Eliss was built by Steph Thirion. It is a multitouch puzzle game. Thirion released an expanded edition of the game, Eliss Infinity, for iOS in February 2014, and later, for Android in June. (Note: The original game was previously not available on Android.) The June release came with upgrades for the interface, sounds, and gentler difficulty curve. The game's 2009 original and 2014 updated soundtracks were also released in June as two digital EPs.

An updated version, called Eliss Infinity (stylized as Eliss ∞), was released for iOS and Android in early 2014 and mid-2014, respectively. The game was included in the Humble Mobile Bundle 6.

== Reception ==

Eliss received generally positive reception, identified as the "first truly great mobile game" by GameZebo.
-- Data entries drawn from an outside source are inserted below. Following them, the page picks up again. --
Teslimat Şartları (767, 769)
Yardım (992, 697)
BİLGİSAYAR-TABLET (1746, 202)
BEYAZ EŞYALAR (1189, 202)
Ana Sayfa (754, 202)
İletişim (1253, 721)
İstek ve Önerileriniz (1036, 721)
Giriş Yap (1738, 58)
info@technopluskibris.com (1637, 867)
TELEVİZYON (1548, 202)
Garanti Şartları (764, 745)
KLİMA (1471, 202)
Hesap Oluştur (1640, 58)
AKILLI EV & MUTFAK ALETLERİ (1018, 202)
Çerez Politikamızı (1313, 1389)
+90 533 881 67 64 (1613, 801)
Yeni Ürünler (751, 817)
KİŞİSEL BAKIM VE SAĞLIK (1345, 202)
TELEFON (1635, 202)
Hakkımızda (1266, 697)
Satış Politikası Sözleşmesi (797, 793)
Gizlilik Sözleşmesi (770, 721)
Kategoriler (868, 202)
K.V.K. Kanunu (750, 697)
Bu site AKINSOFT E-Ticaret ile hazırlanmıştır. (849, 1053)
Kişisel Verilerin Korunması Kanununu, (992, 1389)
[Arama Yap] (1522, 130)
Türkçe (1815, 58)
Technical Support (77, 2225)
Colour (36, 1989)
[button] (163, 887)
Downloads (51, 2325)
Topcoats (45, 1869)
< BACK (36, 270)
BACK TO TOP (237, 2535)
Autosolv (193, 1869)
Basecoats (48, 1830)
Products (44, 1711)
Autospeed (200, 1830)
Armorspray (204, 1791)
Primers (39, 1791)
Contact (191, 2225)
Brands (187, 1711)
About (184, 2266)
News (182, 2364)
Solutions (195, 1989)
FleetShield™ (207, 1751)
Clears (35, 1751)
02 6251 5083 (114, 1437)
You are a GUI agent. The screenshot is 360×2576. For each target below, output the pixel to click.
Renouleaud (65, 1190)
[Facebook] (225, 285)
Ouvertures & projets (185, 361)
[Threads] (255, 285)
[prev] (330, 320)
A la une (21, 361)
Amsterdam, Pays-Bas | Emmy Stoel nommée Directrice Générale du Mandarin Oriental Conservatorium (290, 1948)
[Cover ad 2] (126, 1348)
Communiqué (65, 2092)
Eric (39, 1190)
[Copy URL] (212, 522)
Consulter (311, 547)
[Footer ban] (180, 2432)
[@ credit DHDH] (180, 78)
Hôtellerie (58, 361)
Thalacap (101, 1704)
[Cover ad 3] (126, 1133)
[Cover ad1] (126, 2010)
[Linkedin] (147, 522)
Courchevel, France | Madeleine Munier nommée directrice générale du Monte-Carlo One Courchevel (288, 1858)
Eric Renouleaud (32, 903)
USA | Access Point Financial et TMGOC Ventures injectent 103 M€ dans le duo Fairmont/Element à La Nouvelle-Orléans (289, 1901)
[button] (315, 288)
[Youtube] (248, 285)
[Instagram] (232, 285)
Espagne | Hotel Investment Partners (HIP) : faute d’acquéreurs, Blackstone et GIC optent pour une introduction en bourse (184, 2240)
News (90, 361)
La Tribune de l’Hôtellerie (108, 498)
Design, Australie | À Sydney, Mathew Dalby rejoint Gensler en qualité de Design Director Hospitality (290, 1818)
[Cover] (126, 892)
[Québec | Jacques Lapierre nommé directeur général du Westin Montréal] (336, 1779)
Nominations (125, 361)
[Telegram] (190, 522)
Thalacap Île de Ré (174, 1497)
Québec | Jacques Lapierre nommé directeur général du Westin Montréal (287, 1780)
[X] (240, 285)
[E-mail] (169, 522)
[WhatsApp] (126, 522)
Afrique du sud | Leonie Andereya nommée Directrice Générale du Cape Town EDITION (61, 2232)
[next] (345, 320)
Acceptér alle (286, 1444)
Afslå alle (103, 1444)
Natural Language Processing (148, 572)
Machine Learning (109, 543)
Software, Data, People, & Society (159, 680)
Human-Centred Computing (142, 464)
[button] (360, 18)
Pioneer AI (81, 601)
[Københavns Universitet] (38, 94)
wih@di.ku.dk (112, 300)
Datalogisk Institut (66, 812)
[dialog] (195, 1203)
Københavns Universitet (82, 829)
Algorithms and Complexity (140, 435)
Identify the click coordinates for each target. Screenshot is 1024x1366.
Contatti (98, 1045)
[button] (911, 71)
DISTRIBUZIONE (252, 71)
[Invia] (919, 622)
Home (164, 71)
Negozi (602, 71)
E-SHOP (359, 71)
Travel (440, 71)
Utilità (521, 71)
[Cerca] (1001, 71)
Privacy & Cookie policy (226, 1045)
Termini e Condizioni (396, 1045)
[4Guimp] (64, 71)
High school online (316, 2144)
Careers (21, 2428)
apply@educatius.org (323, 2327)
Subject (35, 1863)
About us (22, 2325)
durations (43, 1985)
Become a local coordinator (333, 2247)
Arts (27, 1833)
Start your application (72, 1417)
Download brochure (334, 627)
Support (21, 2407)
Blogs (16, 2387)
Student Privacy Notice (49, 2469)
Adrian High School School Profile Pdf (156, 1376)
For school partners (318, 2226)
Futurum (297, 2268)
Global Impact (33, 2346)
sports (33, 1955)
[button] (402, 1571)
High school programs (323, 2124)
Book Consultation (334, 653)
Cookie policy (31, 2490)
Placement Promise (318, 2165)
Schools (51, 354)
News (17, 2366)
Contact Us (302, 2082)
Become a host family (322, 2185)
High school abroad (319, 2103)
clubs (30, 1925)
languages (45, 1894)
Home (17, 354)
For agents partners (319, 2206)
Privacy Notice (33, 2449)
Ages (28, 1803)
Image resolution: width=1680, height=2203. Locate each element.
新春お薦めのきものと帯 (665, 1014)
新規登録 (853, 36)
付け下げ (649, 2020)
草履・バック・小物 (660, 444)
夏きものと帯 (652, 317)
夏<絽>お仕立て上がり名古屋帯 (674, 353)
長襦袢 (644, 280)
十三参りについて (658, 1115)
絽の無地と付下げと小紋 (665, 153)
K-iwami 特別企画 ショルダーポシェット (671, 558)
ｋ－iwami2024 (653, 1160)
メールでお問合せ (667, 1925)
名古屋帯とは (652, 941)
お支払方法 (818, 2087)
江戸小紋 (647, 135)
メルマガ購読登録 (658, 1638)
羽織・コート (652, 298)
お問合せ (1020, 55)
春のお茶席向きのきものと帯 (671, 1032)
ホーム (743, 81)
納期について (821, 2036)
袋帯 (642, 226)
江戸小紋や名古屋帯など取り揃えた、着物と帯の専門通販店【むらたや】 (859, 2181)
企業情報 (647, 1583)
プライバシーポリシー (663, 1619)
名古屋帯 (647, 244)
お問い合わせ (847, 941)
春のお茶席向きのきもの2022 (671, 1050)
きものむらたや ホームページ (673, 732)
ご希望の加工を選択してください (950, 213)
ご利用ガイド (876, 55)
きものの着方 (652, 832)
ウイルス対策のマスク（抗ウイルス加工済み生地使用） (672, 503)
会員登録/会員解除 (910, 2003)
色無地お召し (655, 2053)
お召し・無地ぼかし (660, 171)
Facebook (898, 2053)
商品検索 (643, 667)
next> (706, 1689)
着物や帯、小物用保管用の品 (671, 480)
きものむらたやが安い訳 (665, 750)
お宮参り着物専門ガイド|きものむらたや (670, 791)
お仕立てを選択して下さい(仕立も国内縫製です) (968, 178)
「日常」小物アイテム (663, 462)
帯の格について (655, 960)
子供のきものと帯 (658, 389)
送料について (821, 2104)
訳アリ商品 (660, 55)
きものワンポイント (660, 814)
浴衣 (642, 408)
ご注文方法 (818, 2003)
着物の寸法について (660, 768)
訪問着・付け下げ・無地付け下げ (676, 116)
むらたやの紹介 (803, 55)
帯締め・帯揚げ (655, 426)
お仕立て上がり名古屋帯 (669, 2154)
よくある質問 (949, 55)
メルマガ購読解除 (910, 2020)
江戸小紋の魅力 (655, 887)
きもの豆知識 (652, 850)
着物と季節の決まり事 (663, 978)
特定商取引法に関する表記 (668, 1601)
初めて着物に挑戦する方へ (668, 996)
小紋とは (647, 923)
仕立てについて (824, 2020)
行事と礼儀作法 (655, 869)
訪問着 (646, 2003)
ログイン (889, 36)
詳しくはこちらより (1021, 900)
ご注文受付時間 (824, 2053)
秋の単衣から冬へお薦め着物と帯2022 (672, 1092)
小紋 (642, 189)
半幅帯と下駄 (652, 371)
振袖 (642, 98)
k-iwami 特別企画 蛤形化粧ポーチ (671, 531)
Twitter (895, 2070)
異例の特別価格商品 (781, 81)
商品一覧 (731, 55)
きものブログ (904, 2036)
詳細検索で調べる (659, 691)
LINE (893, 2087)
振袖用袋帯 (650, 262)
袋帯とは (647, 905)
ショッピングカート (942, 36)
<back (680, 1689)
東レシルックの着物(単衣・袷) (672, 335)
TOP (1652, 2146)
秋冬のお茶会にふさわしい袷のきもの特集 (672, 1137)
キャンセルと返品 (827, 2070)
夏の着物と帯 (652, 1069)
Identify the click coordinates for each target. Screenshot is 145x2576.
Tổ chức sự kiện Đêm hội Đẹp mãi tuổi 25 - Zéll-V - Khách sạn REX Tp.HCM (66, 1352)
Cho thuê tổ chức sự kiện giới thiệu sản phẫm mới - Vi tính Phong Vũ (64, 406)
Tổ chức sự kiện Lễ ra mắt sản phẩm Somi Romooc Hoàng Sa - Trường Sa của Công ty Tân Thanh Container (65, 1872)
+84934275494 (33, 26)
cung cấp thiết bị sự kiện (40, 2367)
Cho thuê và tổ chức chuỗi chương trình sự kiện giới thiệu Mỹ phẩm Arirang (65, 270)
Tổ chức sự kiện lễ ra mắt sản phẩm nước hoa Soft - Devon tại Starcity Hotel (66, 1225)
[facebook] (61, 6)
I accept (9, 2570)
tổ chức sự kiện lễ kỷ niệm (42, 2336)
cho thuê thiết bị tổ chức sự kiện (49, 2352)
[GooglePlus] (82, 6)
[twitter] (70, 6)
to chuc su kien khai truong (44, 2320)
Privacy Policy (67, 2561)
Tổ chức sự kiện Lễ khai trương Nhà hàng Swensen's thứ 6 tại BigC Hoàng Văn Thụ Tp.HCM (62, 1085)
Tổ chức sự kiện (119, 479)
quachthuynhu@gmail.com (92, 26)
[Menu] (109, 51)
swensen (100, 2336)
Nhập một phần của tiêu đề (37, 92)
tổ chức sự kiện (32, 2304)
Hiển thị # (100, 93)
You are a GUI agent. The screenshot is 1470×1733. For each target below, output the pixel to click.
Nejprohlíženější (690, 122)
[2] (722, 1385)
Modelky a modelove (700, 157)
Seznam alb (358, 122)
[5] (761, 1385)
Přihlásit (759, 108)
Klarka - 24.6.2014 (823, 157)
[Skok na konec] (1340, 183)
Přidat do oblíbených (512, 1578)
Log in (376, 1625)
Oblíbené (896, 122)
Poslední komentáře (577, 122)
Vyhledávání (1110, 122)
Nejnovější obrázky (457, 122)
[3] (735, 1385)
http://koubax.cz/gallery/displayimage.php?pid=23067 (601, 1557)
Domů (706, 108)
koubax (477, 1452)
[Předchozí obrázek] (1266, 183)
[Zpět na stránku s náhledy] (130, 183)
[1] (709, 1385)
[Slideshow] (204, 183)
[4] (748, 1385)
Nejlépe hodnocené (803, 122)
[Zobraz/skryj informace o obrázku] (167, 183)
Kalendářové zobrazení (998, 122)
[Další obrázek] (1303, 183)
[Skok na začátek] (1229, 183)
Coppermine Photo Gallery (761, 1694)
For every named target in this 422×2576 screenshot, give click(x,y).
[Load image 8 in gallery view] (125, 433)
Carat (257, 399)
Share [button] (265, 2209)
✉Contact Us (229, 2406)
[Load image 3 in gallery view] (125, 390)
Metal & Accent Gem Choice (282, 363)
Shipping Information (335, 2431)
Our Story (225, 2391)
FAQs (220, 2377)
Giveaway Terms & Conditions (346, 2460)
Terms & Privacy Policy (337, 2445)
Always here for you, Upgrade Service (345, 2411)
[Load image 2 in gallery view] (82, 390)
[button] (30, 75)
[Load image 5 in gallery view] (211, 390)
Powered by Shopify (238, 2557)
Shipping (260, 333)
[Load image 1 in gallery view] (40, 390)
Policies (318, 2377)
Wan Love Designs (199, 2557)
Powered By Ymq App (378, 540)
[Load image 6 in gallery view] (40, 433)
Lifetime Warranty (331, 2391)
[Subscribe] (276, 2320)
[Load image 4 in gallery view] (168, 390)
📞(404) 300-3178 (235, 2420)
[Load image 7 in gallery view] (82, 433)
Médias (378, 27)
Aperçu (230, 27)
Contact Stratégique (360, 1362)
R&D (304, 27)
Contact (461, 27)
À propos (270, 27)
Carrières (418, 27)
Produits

Eliss won the Auteur Award at IndieCade (the International Festival of Independent Games) in 2009. Destructoid writer Brad Nicholson was critical of the game's difficulty curve, feeling that the action gets too hectic and hard to follow. The author notes, however, that the patch allegedly fixed the difficulty issue, though he was not able to try the patched version before the review was conducted. MacWorld writer David Price found the gameplay of Eliss Infinity engaging and fast, praising it for its good difficulty curve. GameZebo writer Joe Jasko praised it as an improvement on an already great game, thanks particularly to its endless mode.